Couples who Smoke Pot Together are Less Likely to Experience Domestic Violence
Over the past few years, marijuana has been legalized in certain states within the U.S. for its medicinal properties. Studies have tied the plant to easing physical symptoms. According to a new study, marijuana might also help with marriage counseling. Researchers from the University of Buffalo, Yale University and Rutgers found that couples that smoked together were less likely to engage in domestic violence.
For this study, the researchers examined nine-years of data on 634 couples. Since 1996, the couples were given questionnaires that collected information on their drug and alcohol use as well as any instances of domestic violence. After the first year of marriage, 37.1 percent of husbands admitted to committing at least one act of violence toward their spouses. When the researchers controlled for factors such as demographics, behavioral problems and alcohol use, they found that couples that smoked together were less likely to engage in physical abuse with one another.
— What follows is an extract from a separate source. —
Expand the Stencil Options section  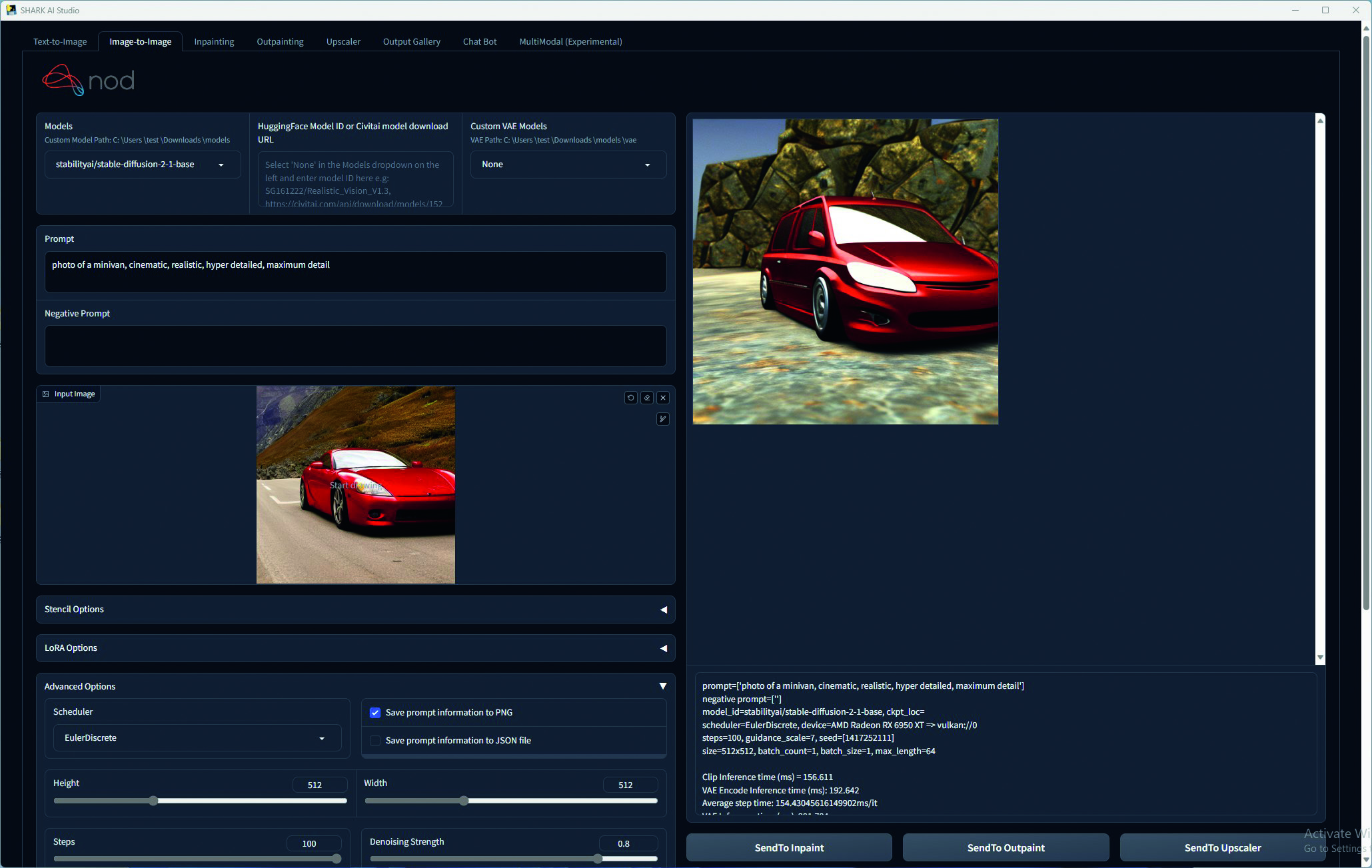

"More frequent marijuana use generally predicted less frequent IPV (intimate partner violence) for both men and women over the first 9 years of marriage," the researchers wrote reported by the Huffington Post.
The researchers cautioned that they found a correlation, not a cause-and-effect relationship. They also did not find a direct reason why this link exists. However, they theorized, according to the Washington Post that marijuana could "increase positive affect, which in turn could reduce the likelihood of conflict and aggression." Another possible theory is that marijuana can blunt people's emotional reaction, which could lower their chances of becoming aggressive.
The study, "Couples' Marijuana Use Is Inversely Related to Their Intimate Partner Violence Over the First 9 Years of Marriage," was published in the journal, PubMed.